The shock of the mob assault on the Capitol and, indeed, on the democratic process, will take a long time to resolve, but it will not be forgotten. Mr Trump has been impeached, again – the second time in just over a year – and he faces a trial before the Senate from as early as January 20.
The trial process will undoubtedly rile many of Mr Trump’s ardent supporters and perhaps stir further unrest and division. But accountability is necessary, especially for a lame-duck president who incited a violent insurrection.
To be sure, the bilateral relationship with Australia will not be an immediate priority for the Biden Administration. It remains strong, as it has for many decades, and it will endure despite presidents who come and go – even one described by academics as the worst ever.
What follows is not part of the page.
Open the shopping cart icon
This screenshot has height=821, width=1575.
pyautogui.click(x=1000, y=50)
China, though, and its aggressive ambition in the greater Indo-Pacific region, will need particular focus.
As Anthony Galloway writes in The Sun-Herald today, key members of Biden’s administration team are firmly of the view that China is now, in foreign policy terms, competing with the US for regional influence, and America needs to get off the couch and get “invested” in its alliances.
Former foreign minister Julie Bishop underscores that Mr Biden is a known quantity, having served two terms as vice-president under Barack Obama and having been a senator for an unbroken 36 years from 1973 to 2009.
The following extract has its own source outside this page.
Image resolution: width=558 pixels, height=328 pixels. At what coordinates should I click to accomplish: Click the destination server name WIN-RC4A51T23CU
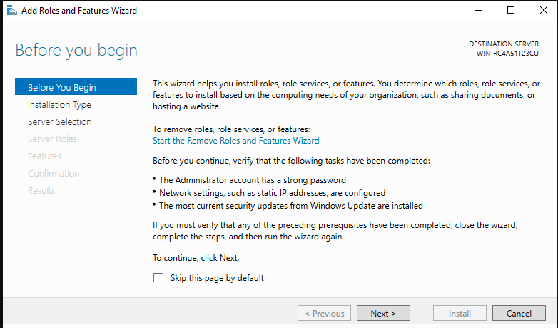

As Galloway writes, Australian government officials who deal with the US on trade, diplomacy and other issues already have a solid grasp of what the experienced Mr Biden is about.
He is considered an internationalist, an adherent to organisations that improve international co-operation. How deftly the new Biden Administration manages its suite of alliances in the western Pacific and greater Asia these next few years could well determine the region’s political, economic and defence direction for generations to come.
So it is in Australia’s interests to act swiftly and be ready to engage meaningfully with the Biden Administration from day one. And after four years in which Australia has sometimes been accused of cosying up to Trump, it is also an opportunity to reset the way the world sees our relationship with America.